On April 22 2012, Josep “Pep” Guardiola announced to the world that he would be stepping down as manager of FC Barcelona. That declaration was made by a forty-one year old man who had guided his club to thirteen titles in four years (two of those titles were UEFA Champions League trophies).
Guardiola wasn’t leaving Barcelona for another club. He was taking a sabbatical. By his own admission, he was burnt out. He was quoted as saying, “It’s been football, football, football but in life there are other things.” He went on to say, “Talking to you (the media) and the players for four years is very demanding.”
Weeks of cup ties and Champions League matches bring to light some of the challenges faced by European football managers. Their job is the toughest, most demanding job in the world of professional sports. Not only is the manager responsible for squad rotations prior to mid-week matches, he is accountable for every day to day decision at the club and his every move is dissected by the media and supporters. In the larger European markets (such as Spain, Italy, and England), expectations from the owner and supporters are propelled by the various media outlets and cast a searing light on the manager.

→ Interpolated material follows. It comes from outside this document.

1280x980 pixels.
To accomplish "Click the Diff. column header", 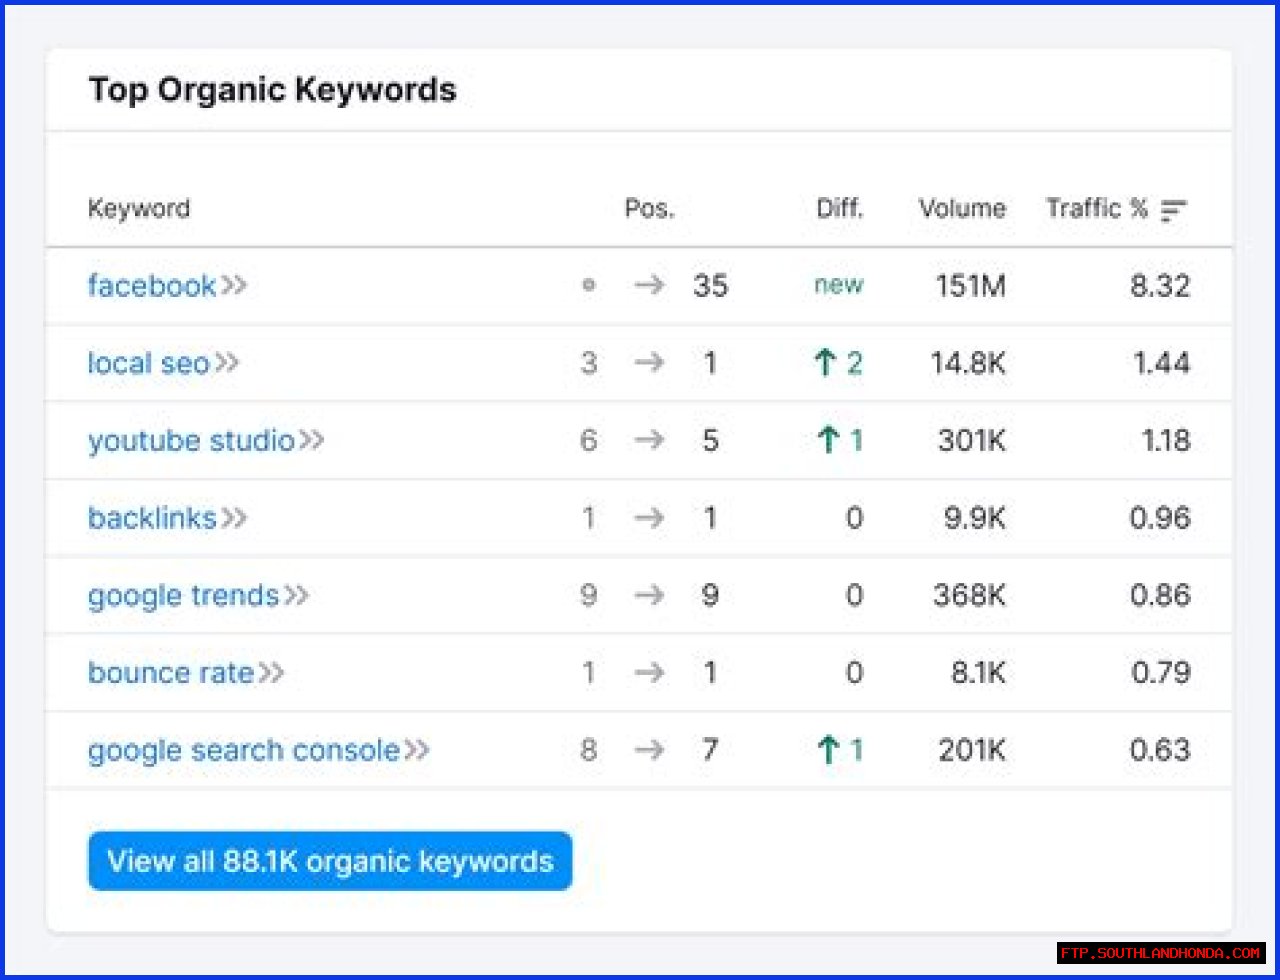I will 838,209.
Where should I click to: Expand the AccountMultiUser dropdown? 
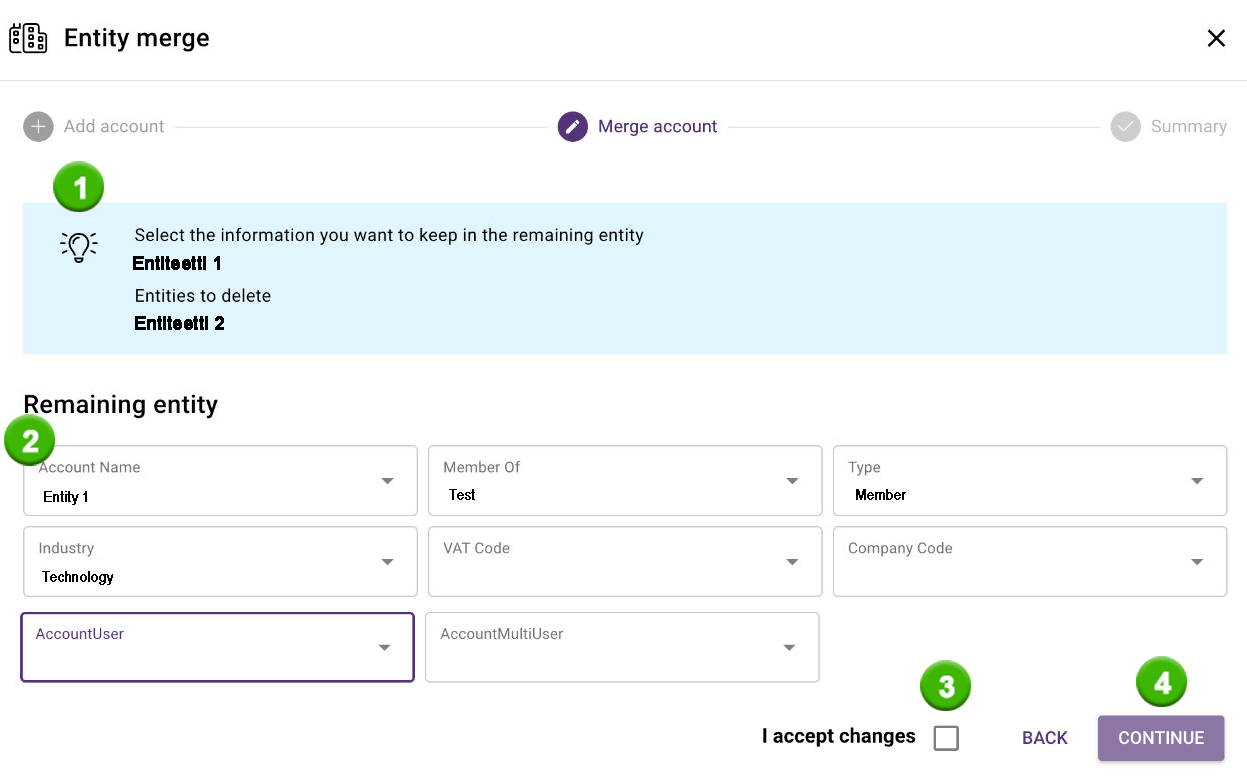[789, 647]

Sports fans will contend that this pressure is something all professional coaches/managers deal with. Why is the strain greater for football managers than it is for a coach/manager of a NFL, NBA, MLB or any other professional team?
Let’s take a look at the day to day responsibilities of a football manager at a typical European club. For the following example, I’ve used the example of a Premier League club.
The First Team
First off, the manager has to deal with the selection and training of his first team. Most first teams consist of 25 players. On match day, the manager can only select 11 starters and 7 substitutes. This leaves seven players who don’t make the cut. Players’ disappointment in not being named to the match day squad is significant. That’s why relationship building and man management are something the boss needs to be well versed in.
Team selection can be straight forward if your club is playing once every six or seven days. But in the case of the mid-week cup tie (Carling Cup, FA Cup, Champions League, Europa League, UEFA Super Cup), this adds a level of importance to team selection. He also has to deal with international players coming and going from their respective national teams. Although the boss is managing professionals, these athletes are still human. Their bodies break down and need time to recover from match days and travel.